In that sense, blockchain is useful as an enabling layer, helping teams reason about data more efficiently. While formal compliance decisions remain grounded in contracts, policy, and applicable law.

10. High-fidelity human data is also the foundation of deepfakes and other misuse. How does Grably decide who can access the most sensitive datasets, and where do you draw the ethical line between open research and preventing downstream harm?

Anton Vice: Misuse risk is real! And high-fidelity human data raises that bar. We don’t think this is something any single company can fully solve, but we do believe data providers have a responsibility to act thoughtfully.

At Grably, access to sensitive datasets is gated. We work with known counterparties, require clarity on intended use, and avoid distributing high-risk data to entities that lack transparency or appropriate safeguards. That doesn’t mean we can control downstream use perfectly, but it does mean we’re selective about who we work with and under what terms.

We draw the line by separating open research from sensitive data access. Lower-risk datasets can support broader research, while higher-fidelity or more sensitive data is restricted, reviewed, and governed through contractual, technical, and operational controls.

Our role is to reduce obvious misuse risk at the data layer, not to claim authority over how AI is used globally.

11. Some researchers argue that increasingly powerful models will eventually generate synthetic data indistinguishable from real human data, making original human data less valuable over time. Do you believe there is something irreducibly human that synthetic data cannot replicate, and if so, what is it?

Anton Vice: Most synthetic data today is ultimately sampled from distributions learned from human-generated data. Hence synthetic data leads to model collapse when the distribution is narrowed so much that the model goes wackadoo and becomes unusable.

Novel approaches to synthetic data generation show potential in areas such as thinking for reinforcement learning and perhaps driving environments in simulation for autonomous driving models.

Over time, synthetic data will likely play a larger role, and in some domains it may become unavoidable. Our view is simply that we’re not there yet, and that there is still substantial value in collecting high-quality human data before relying more heavily on synthetic substitutes.

12. Looking five years ahead, if Grably’s vision succeeds, how does the structure of the internet change? Do we move from an attention economy to a true data ownership economy, and what role does Grably play in mediating value between humans and increasingly autonomous AI systems?

Anton Vice: Looking ahead, we think the internet gradually shifts from an attention-first model toward one where data is treated as a first-class asset with clearer ownership, consent, and value attribution.

AI systems will continue to require data to improve, but the terms under which that data is accessed and used matter. A healthier structure makes participation explicit: individuals understand how their data is used and are compensated when it creates value.

Grably’s goal is to reduce friction between original data owners and increasingly autonomous systems while keeping data owners legible and represented in that exchange.

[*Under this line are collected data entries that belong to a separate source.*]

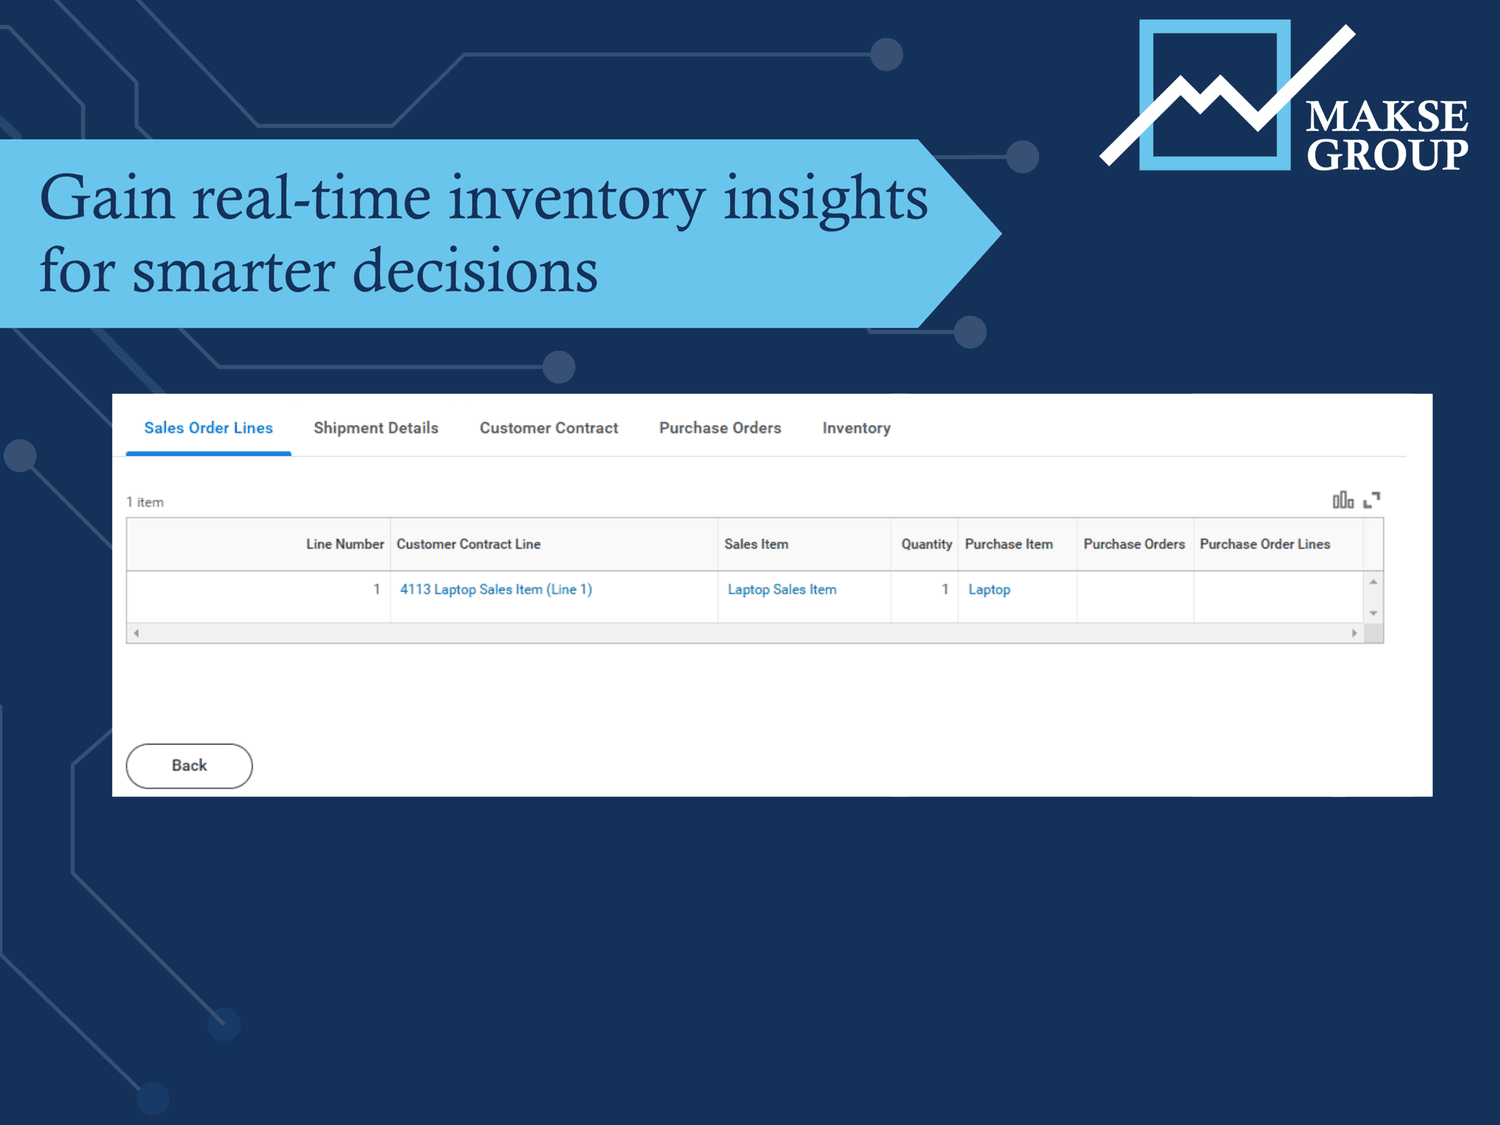Toggle the chart view icon above the grid
The height and width of the screenshot is (1125, 1500).
click(x=1341, y=499)
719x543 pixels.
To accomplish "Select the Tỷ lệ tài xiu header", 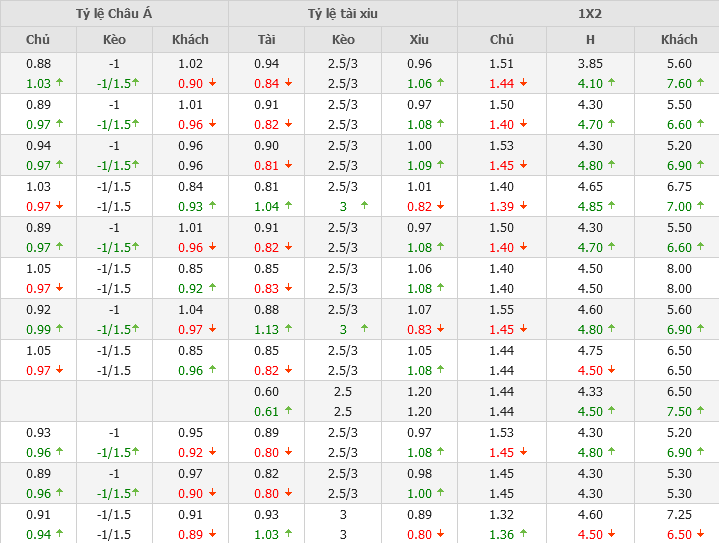I will 343,14.
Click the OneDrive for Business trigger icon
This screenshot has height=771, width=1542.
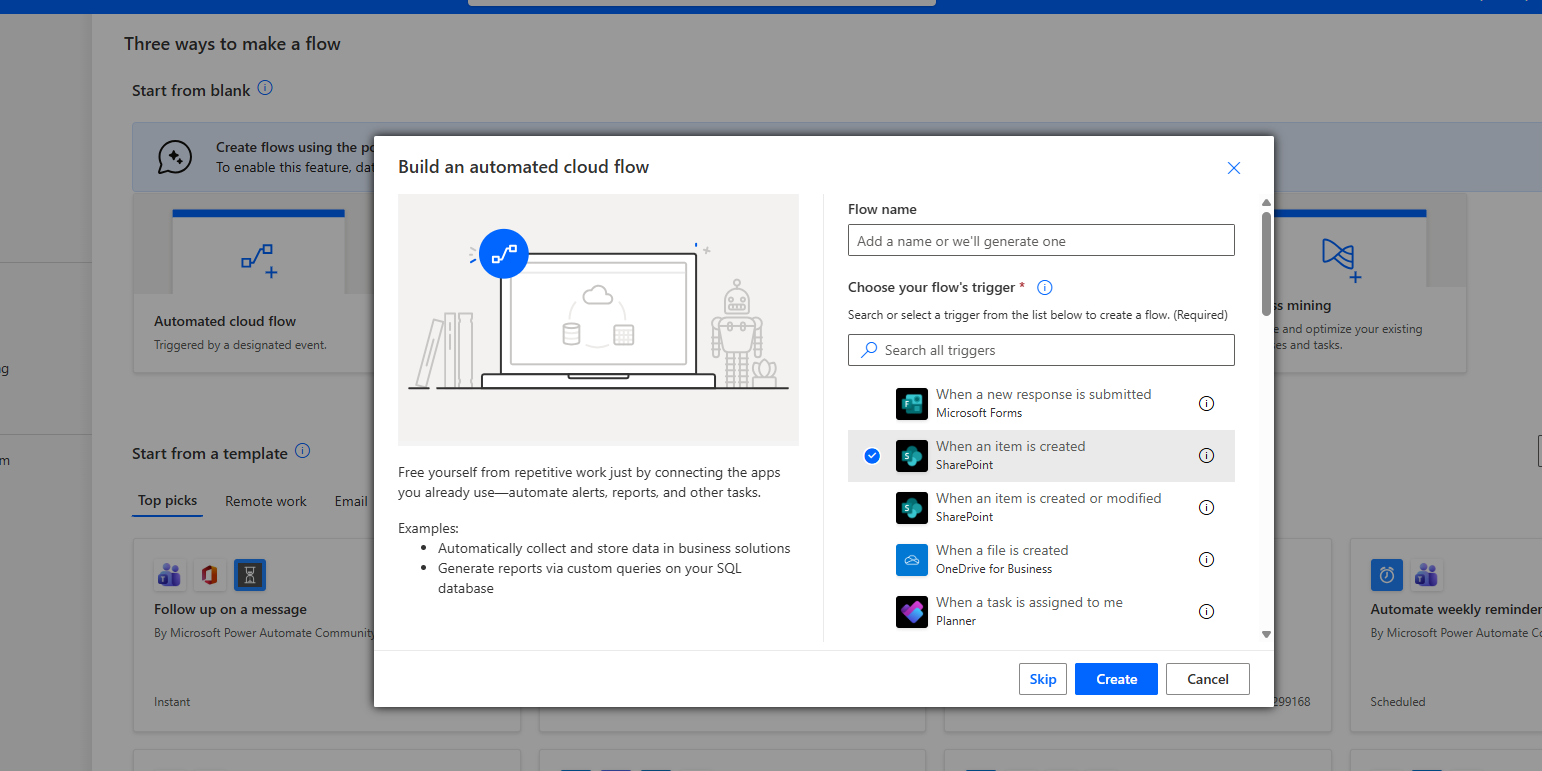tap(912, 560)
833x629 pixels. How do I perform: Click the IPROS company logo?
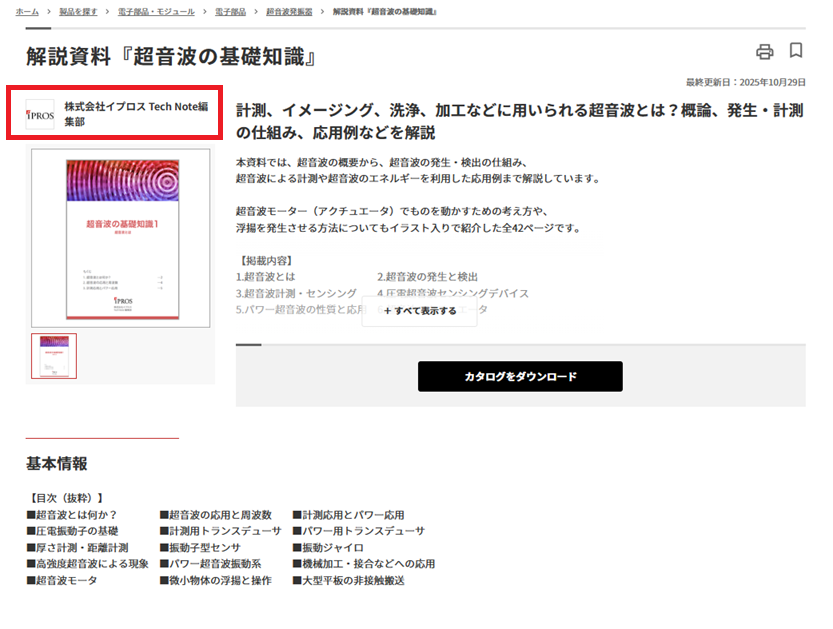pyautogui.click(x=41, y=114)
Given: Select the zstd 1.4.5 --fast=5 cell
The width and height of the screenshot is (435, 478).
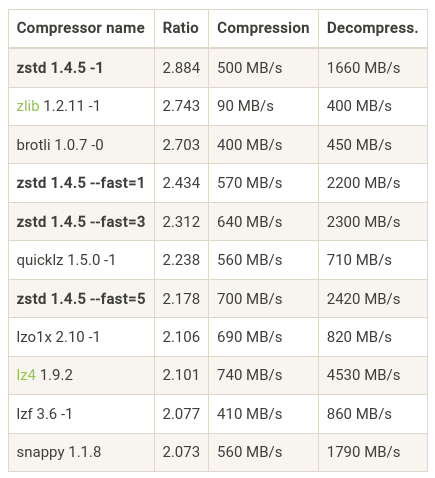Looking at the screenshot, I should (x=81, y=299).
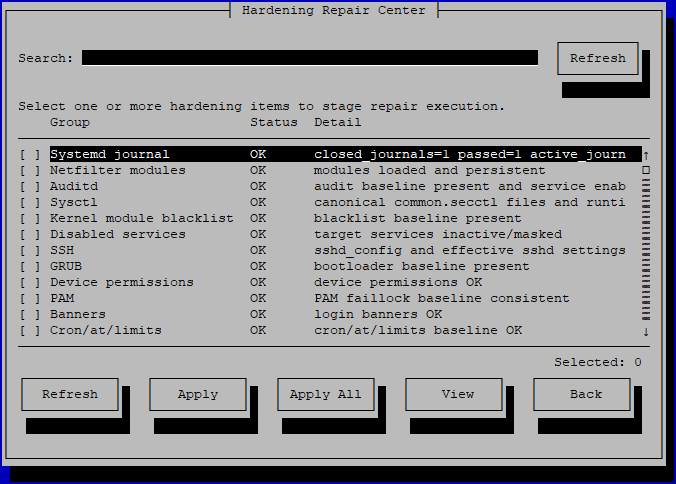Select the Cron/at/limits row
676x484 pixels.
(331, 330)
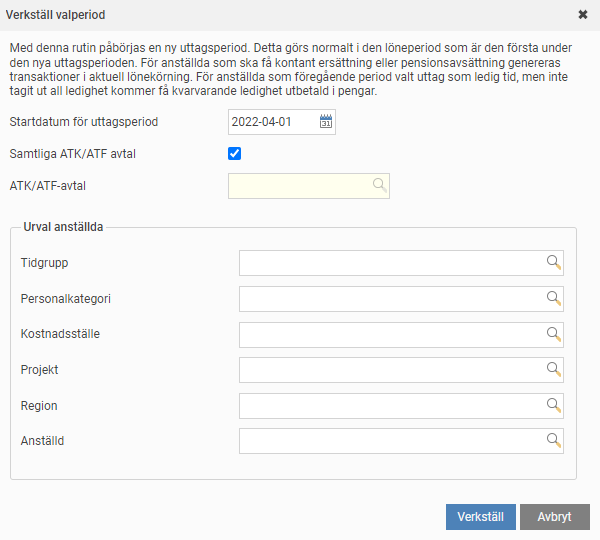Click the Verkställ button
This screenshot has height=540, width=600.
point(480,516)
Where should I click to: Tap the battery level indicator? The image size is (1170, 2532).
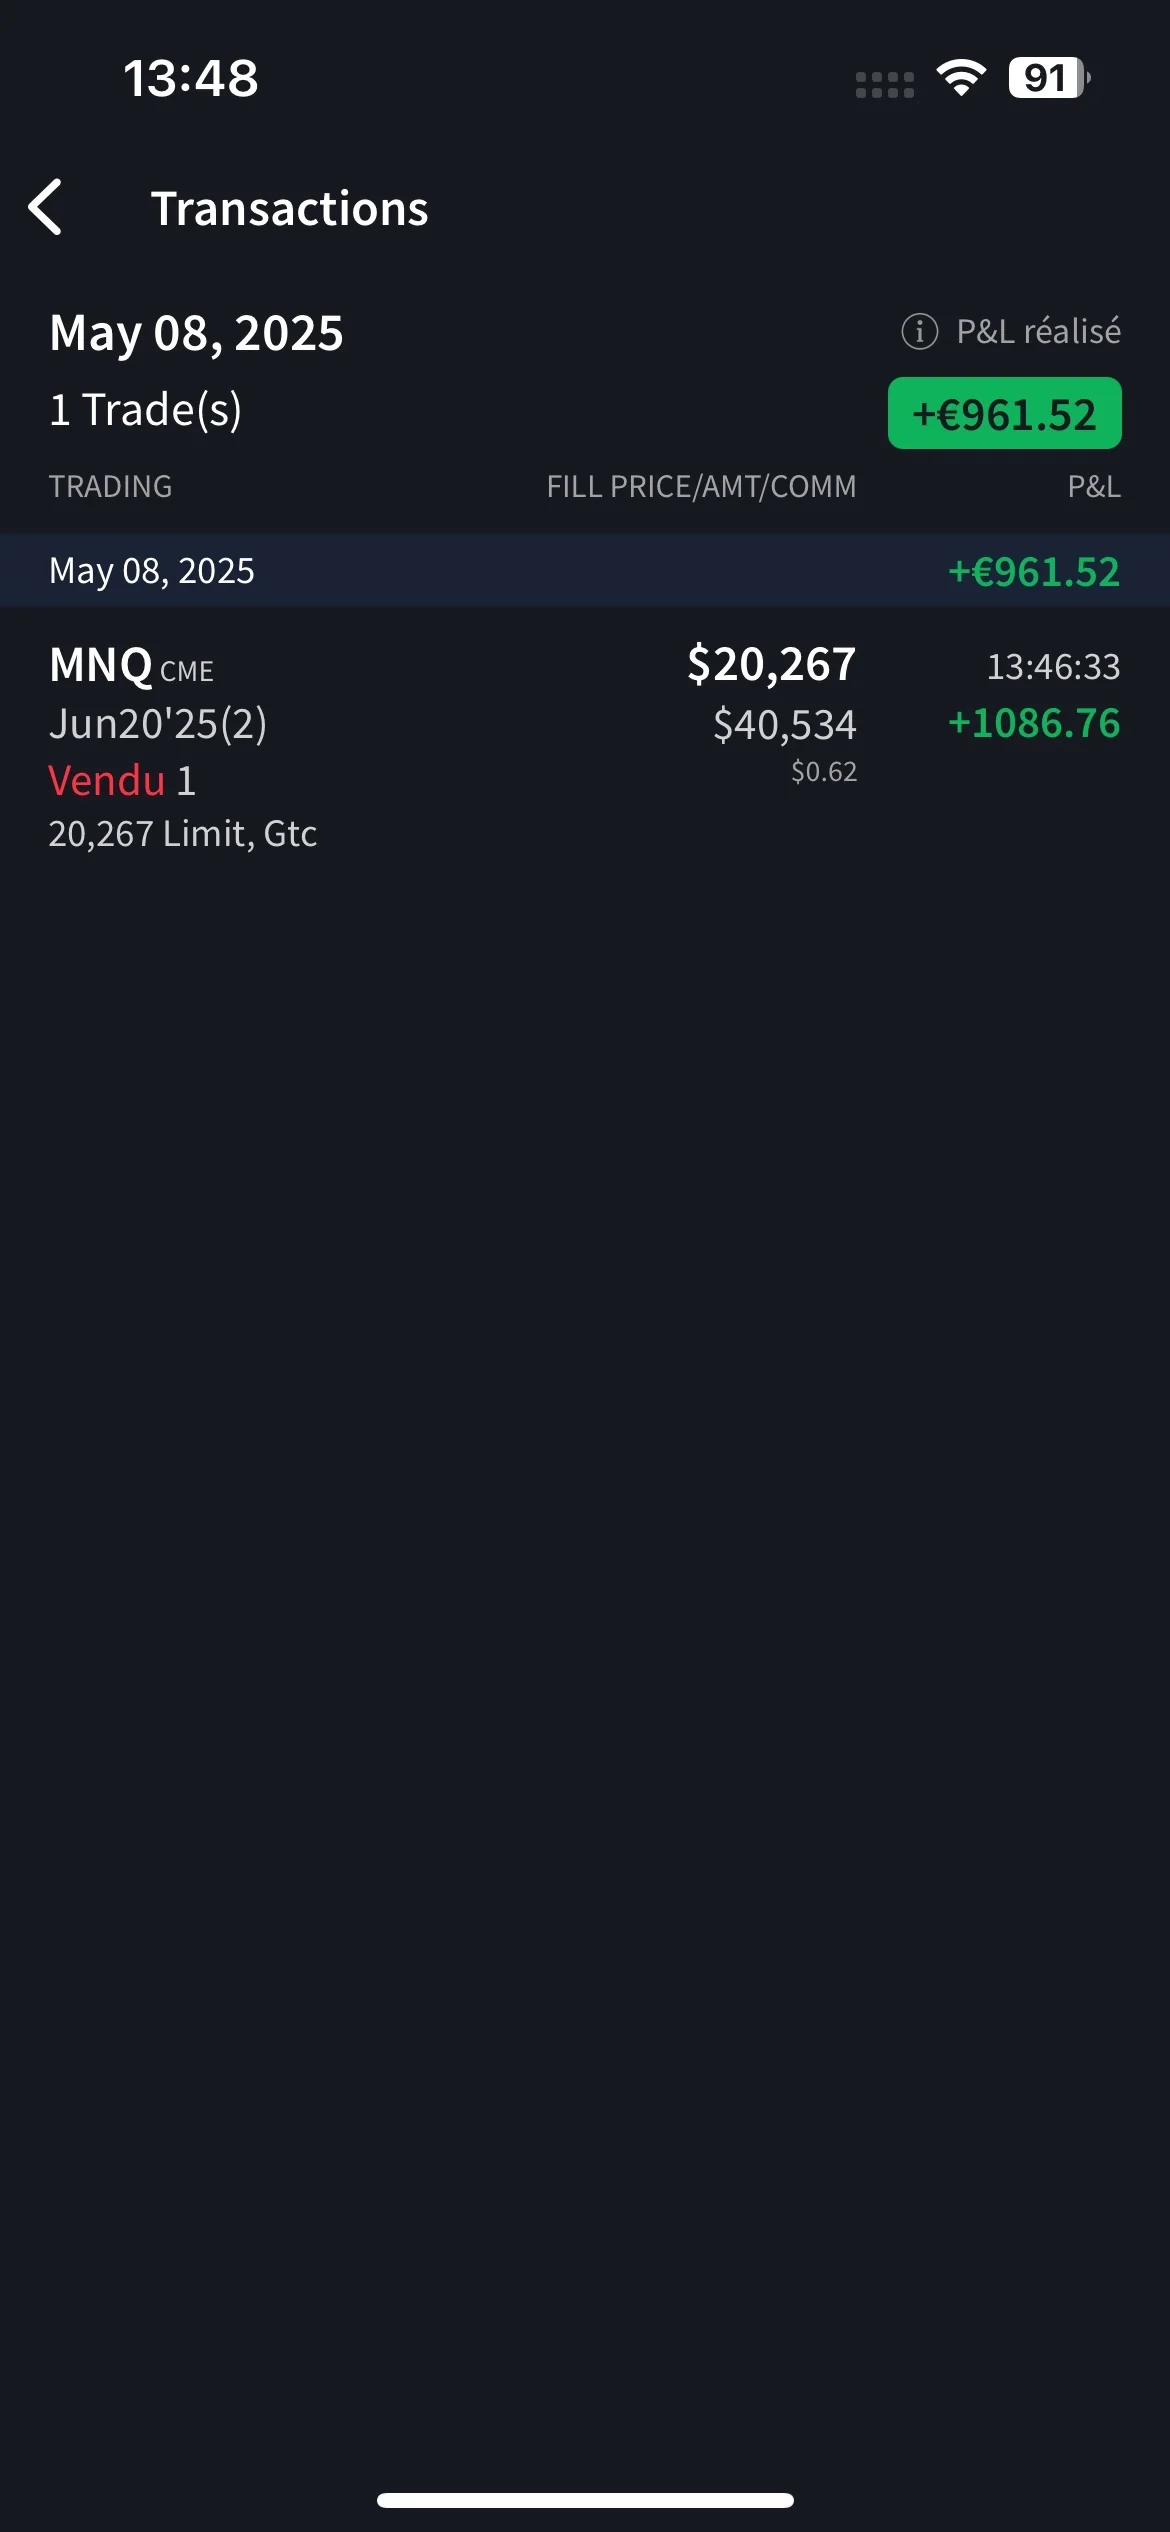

That doesn’t eliminate risk, but it creates a more balanced foundation for how value flows between humans and machines as AI becomes more deeply embedded in everyday life.

Editor’s Note

This interview surfaces a pretraining-level structural constraint. No matter how advanced synthetic data becomes, it continues to sample from distributions rooted in real human behavior. Until that dependency fundamentally changes, access to high-quality, diverse, and compliant human data remains a foundational bottleneck for AI progress.